Despite everything, on occasion, reading your pages, I’d find myself laughing. Do you believe that wit can ameliorate depression?

In the utter depths, humor is gone. Short of that, there is a streak of humor I hold on to. For this, I should credit my parents: my father had a macabre sense of humor and my mother, a grim wit.

You’ve been in therapy much of your life. Were you ever psychoanalyzed?

I’ve never been in full-fledged analysis. I once got on the couch and cried for 50 minutes, lost in dismal thoughts. I didn’t go back.

You and your siblings were raised in Orthodox Judaism, but you are the only one who left the fold. Why?

Orthodoxy didn’t make sense to me. How could I believe in God when my life was like it was? If there were a God, why would he do that to me? There were elements of coziness and ritual I remain nostalgic for, but to me being Orthodox felt like deprivation. Orthodoxy is restricting and oppressive.

You have this history of depression, yet you’ve been tremendously productive from the get-go. At 20, you won the poetry prize at Barnard. By 21, you were writing book reviews for the New York Times. Was your mother proud of you?

She took pleasure in my writing. She’d studied writing at Columbia University and written a novel.

Was it published?

A vanity press in Israel published 1,000 copies. I loved to call her and ask her, “Ma, should I use ‘velvety’ or ‘smooth’? Should I use ‘bell-like’ or ‘mellifluous’?”

You write: “It would be difficult for even close friends of mine to detect how I am at any given time.” Is that a function of you being so highly socialized? You’re dependably delightful to be with.

Being with a hangdog, sad-sack depressive isn’t appealing. That said, keeping up appearances comes at a price. It takes tremendous energy.

You’ve held nothing back in This Close to Happy. For instance, after you experiment with sado-masochistic sex, you show your mother the bite marks on your body. Your mother could be so vicious. How did you feel safe enough to do that?

I view it as an extension of my masochism. I was hers: “I belong to you. So you get to see this.” If she were the kind of mother who would have been horrified or sympathetic, I wouldn’t have shown her.

You write about Jean Rhys and despair. Do you consider depression different from despair?

Despair is the literary version of depression.

Has finishing this book given you any sense of potential mastery over depression?

Some of the onus of depression has been shared in writing this book. I have borne it alone long enough. Let other people come into this circle. Still, depression could come again. If you have the tendency, something can set it off.

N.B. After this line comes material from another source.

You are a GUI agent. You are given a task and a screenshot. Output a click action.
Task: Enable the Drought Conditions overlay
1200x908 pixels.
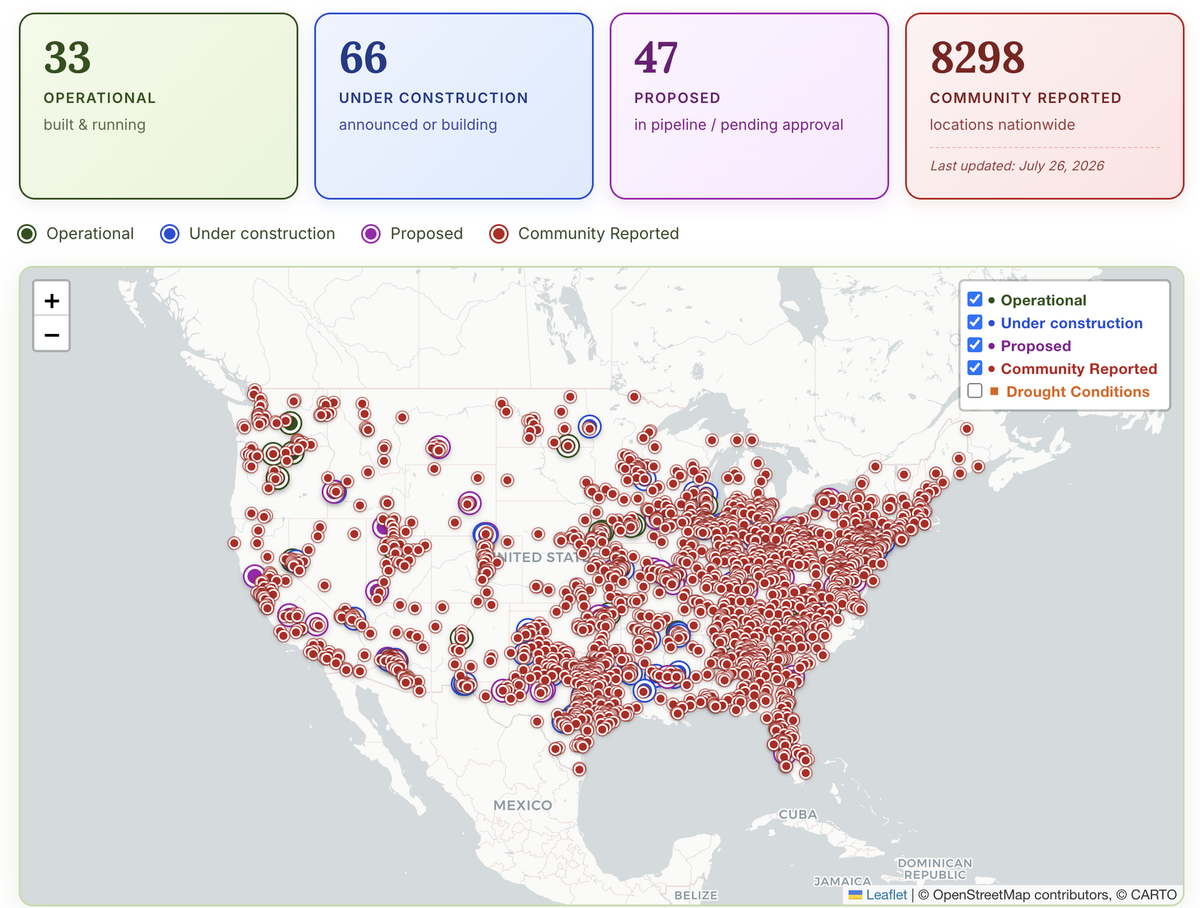[975, 391]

Your prologue begins, “Lately I’ve been thinking about the allure of suicide again,” and yet the book closes with the propinquity of happiness. Did you write the prologue before you started writing the book or after you finished it?

I wrote the prologue first. But this book has been 16 years in the making. I’ve had three different contracts for it. This Close to Happy started when “The Black Season” appeared in the New Yorker [on Jan. 8, 2001]. I was on staff at the time, and depression was considered an unspeakable subject. I felt like I was walking around the New Yorker halls naked.

What made you finally finish the book?

I want people to know about serious clinical immobilizing depression. I want to make depression part of the discussion. After “The Black Season” ran, I got a letter from a woman saying, “Had my sister read your piece, maybe she would have gone to the hospital and not committed suicide.” I feel like I write for people like this. I hope that doesn’t sound grandiose.

Patricia Volk is a fiction writer and the author of two memoirs: Stuffed: Adventures of a Restaurant Family (2001) and Shocked: My Mother, Schiaparelli, and Me (2013).